WHAT IS BEING ASKED: Line by line, return the data exactly as shown.

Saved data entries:
*****

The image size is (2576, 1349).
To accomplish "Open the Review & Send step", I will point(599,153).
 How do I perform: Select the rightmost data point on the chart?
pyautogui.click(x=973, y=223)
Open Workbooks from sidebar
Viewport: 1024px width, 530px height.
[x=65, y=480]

*****

REPLY TO THE EXERCISE:
The image size is (2576, 1349).
To accomplish "Open the Review & Send step", I will point(599,153).
 How do I perform: Select the rightmost data point on the chart?
pyautogui.click(x=973, y=223)
Open Workbooks from sidebar
Viewport: 1024px width, 530px height.
[x=65, y=480]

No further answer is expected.